Aufgabe 1:
Wozu braucht man laut endy66 im Seitenausschnitt die Dolby App aus dem Store? Antworten Sie in ein bis zwei Sätzen.

Seitenausschnitt:
+---+
Es werden zwar jetzt alle Kanäle angesteuert, bei der Wiedergabe von DD oder DTS Material wird am AVR aber nichts dergleichen angezeigt, obwohl die Ausgabe wohl passen würde.

Daher frage ich mich, was denn jetzt die bessere Option ist:
- Zweite Verbindung der Grafikkarte zum AVR, um den Ton über HDMI zu leiten
- Optisches Kabel der Onboard Soundkarte zum AVR mit Option DTS-Connect


----------



## blu-skye (8. Oktober 2017)

Das war eben meine Frage zu der Theorie:
in einem Idealfall, wenn ich BF1 spielen sollte und natürlich nen Atmos AVR habe, kann ich den 7.1.4 (5.1.2 / 5.1.4) Ton am AVR hören?

Im Umkehrschluss könnte man gar auf eine Dolby Digital Soundkarte verzichten?
(Ich habe den AVR-X7200W + Creative Zx)


----------



## endy66 (8. Oktober 2017)

Wenn du in BF1 Atmos einschaltest, sollte die Ausgabe dann auch funktionieren, bzw. du brauchst meines Wissens die Dolby App aus dem Store, damit du Atmos aktivieren und dann dies auch bei den Soundeinstellungen auswählen kannst.


----------



## razrone12 (8. Oktober 2017)
+---+
Übungsdaten:
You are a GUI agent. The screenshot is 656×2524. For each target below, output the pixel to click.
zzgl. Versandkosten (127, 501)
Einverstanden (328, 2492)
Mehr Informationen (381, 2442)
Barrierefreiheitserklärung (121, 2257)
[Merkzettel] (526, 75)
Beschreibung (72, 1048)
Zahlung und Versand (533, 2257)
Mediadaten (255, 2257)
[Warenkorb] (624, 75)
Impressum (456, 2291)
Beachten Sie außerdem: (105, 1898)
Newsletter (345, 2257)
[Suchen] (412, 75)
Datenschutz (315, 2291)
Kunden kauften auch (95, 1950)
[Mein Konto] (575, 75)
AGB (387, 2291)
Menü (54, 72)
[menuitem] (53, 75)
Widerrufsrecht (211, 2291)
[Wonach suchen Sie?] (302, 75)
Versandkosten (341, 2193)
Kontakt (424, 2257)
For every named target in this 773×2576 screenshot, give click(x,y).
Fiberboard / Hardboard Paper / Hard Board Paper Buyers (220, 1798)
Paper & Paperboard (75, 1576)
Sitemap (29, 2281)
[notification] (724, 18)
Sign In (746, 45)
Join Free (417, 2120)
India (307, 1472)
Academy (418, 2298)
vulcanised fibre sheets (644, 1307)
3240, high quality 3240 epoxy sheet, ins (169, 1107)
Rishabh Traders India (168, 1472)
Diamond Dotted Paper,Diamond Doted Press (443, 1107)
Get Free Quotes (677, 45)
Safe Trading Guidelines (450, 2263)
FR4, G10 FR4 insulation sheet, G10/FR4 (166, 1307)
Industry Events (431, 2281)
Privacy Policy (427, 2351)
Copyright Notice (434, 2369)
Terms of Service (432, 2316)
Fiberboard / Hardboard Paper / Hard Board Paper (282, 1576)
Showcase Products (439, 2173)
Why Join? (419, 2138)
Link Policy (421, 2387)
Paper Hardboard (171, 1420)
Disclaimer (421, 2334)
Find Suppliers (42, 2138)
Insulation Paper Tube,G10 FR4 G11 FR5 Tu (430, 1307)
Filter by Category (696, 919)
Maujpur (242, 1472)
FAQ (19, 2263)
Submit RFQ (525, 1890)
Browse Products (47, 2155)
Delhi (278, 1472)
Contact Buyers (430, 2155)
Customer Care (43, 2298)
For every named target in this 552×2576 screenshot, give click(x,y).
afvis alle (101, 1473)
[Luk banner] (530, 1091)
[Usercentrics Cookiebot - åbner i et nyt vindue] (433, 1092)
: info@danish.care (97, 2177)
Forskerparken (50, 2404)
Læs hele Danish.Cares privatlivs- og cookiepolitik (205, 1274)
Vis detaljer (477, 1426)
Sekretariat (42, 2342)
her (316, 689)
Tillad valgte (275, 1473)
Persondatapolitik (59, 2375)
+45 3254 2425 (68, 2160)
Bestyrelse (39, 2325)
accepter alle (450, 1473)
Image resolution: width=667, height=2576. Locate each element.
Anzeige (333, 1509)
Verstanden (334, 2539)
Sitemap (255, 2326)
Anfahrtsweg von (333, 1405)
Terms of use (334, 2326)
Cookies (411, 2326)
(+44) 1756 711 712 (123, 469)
+---+
Aufgabe 2:
Zitieren Sie die Zeilen der Übungsdaten wortgetreu, beginnend mit der Zeile, die „FR4, G10 FR4“ enthält, und endend mit der Zeile, die „Why Join? (419, 2138)“ enthält.

Schriftliche Antwort 1:
Laut endy66 braucht man die Dolby App aus dem Store, damit man Atmos aktivieren und es anschließend in den Soundeinstellungen auswählen kann.

Schriftliche Antwort 2:
FR4, G10 FR4 insulation sheet, G10/FR4 (166, 1307)
Industry Events (431, 2281)
Privacy Policy (427, 2351)
Copyright Notice (434, 2369)
Terms of Service (432, 2316)
Fiberboard / Hardboard Paper / Hard Board Paper (282, 1576)
Showcase Products (439, 2173)
Why Join? (419, 2138)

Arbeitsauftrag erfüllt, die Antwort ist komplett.